What you are experiencing are various bottlenecks when performance isn't purposely limited.
If you run a game (even a static none-moving cube) a typical game engine will tell the GPU to render and then go through the game loop and tell the GPU to render again. If there is nothing going on in the game this is very fast the GPU spends most of it's time doing a bit of rendering and then spends the rest of the time sending that data to the display and waiting. The cycle repeats and the game might run at a few thousand FPS and look static while using 100% of the resources of the computer, this is normal.
In that scenario you have told the game engine to go crazy and draw as many frames of the same cube as possible, it'll go and do that but certain parts of the rendering process take longer and cause the GPU to wait, like when it has finished and needs new work (but the CPU is busy doing other stuff) so it'll sit there idle waiting for the next draw calls to be sent. You can change the balance a little if you change render resolution which will mean the GPU has to spend more/less time calculating pixel values, accordingly the perceived GPU utilisation will change.

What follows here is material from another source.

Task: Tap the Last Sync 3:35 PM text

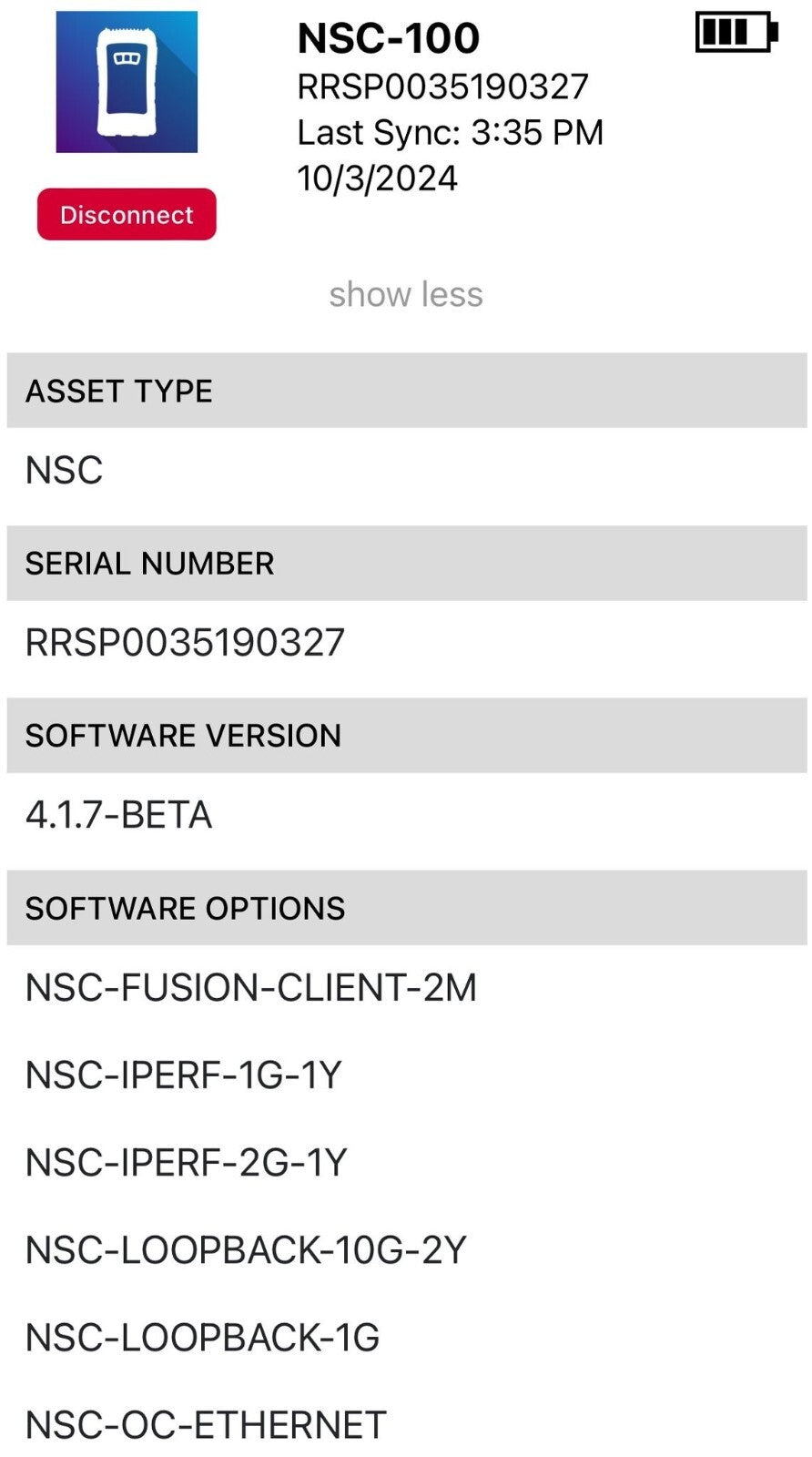Action: pos(450,133)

All of this happens when you tell the game to go as fast as possible! If you instead know "I want 60 FPS" you can tell the game to try it's best to make every frame take 16ms and that means that the GPU/CPU will sit idle more (assuming that you where managing more than 60 FPS before) and task manager will tell you it's being used less.

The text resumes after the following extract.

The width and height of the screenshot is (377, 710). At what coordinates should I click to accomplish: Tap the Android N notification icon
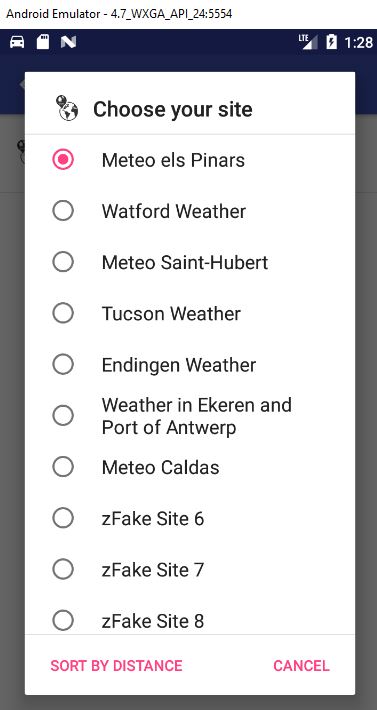68,42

So in this picture you can see that it takes roughly the same amount of time to render either way if you have v-sync on or off but the CPU will wait on purpose until the current frame has taken enough time in order to hit a performance target which forces the PC to be idle lowering the resources used.
Things to note
The problem with empty games or static scenes are that if nothing has moved technically nothing needs to be re-rendered but working this out is too slow for modern games where 99% of the time something is happening. If you know that nothing is going to happen (like when you are in a menu or something like that) you can build ways of caching the previous frame and re-render it but that's out of scope for this question. So if you know nothing has changed and you see the GPU doing stuff you might get the impression that the game engine is wasting resources and depending on your point of view it might be but if you where to 'optimise' a standard game engine for that use case it will cost you more performance when you need it once you actually start making stuff move on screen and the calculation tells you not to cache the frame most of the time.

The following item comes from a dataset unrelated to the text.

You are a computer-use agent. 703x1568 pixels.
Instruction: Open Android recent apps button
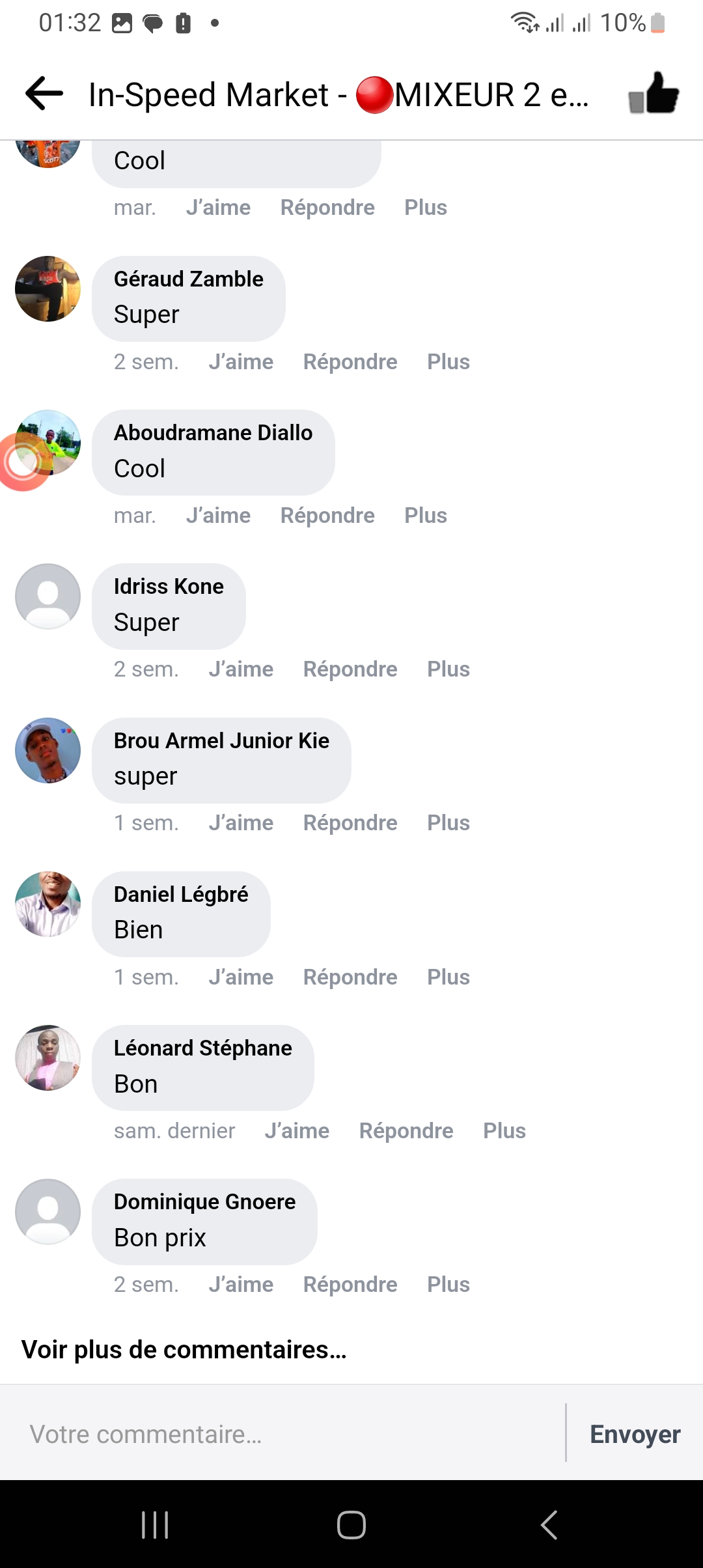155,1524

Some game engines will look at the last few frames and notice trends and optimise the game on the fly to get more performance which can change the CPU to GPU load ratio. Unity's Entity system is one case where it takes a few frames to "Warn up" until it knows what requests the game will make and how it needs to structure the data in memory in order minimise overhead (though Unity being Unity this will probably be different in a few years when they inevitably change the system).